Please pick out and copy every line of the data below that contains the string "Task", matching case exactly.

--- Start EXCERPTED DATA ---

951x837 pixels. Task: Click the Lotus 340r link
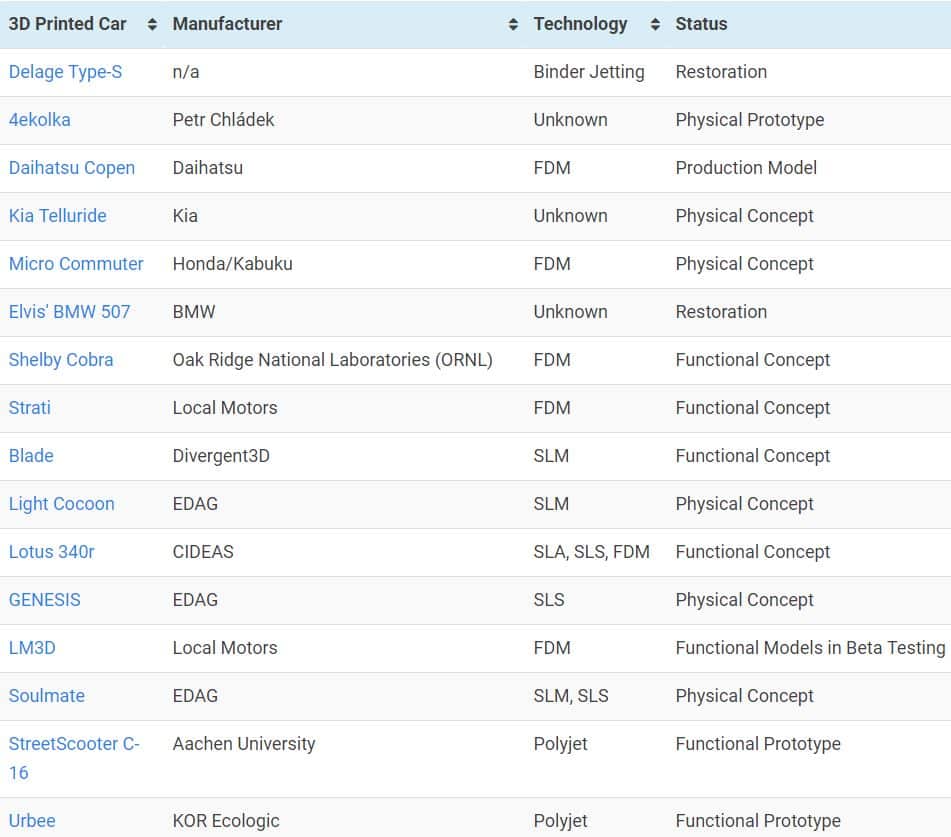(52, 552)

--- End EXCERPTED DATA ---
--- Start EXCERPTED DATA ---

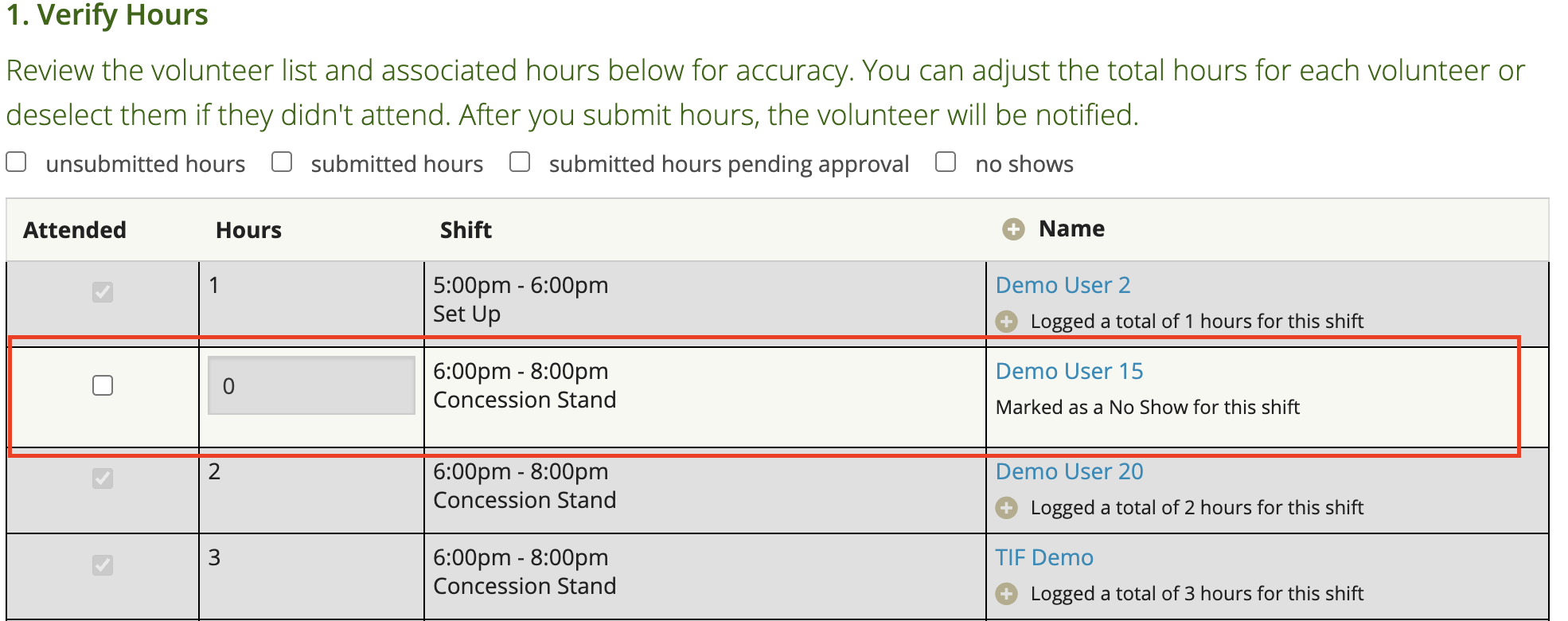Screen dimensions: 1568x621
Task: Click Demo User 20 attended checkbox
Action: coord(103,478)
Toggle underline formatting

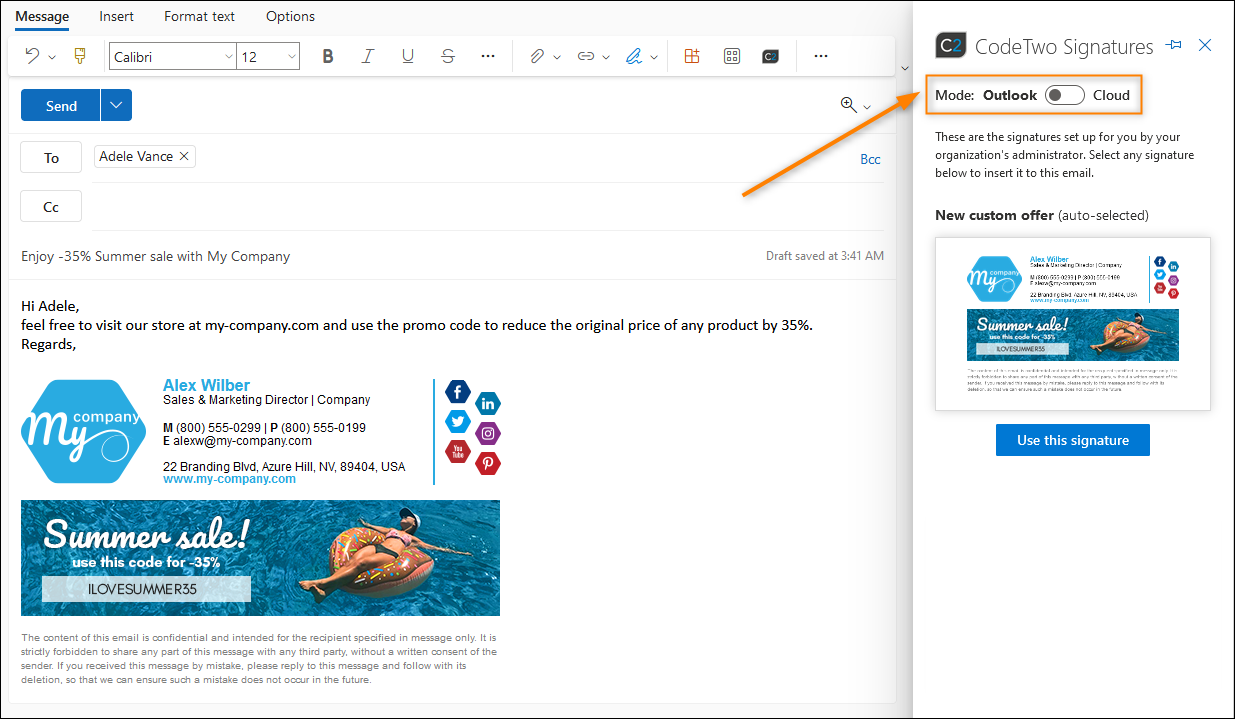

--- End EXCERPTED DATA ---
--- Start EXCERPTED DATA ---

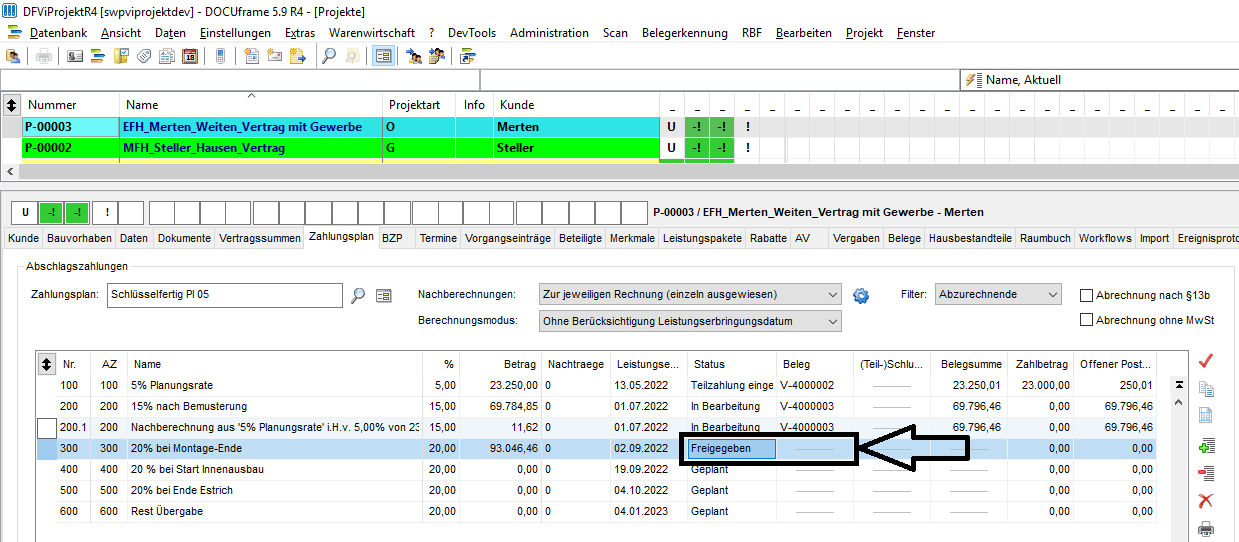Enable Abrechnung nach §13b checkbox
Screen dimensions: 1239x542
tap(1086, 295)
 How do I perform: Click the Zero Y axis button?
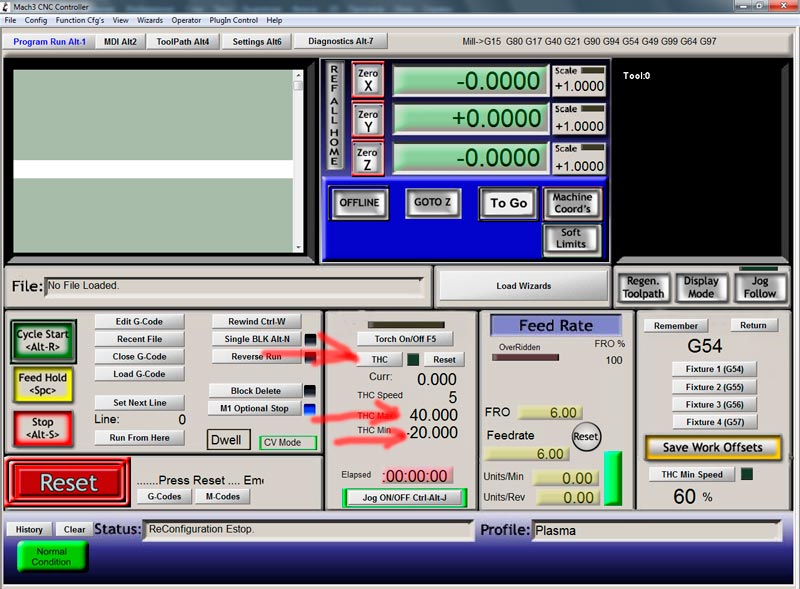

--- End EXCERPTED DATA ---

* _RESULT FOR THIS EXERCISE_
951x837 pixels. Task: Click the Lotus 340r link
Task: Click Demo User 20 attended checkbox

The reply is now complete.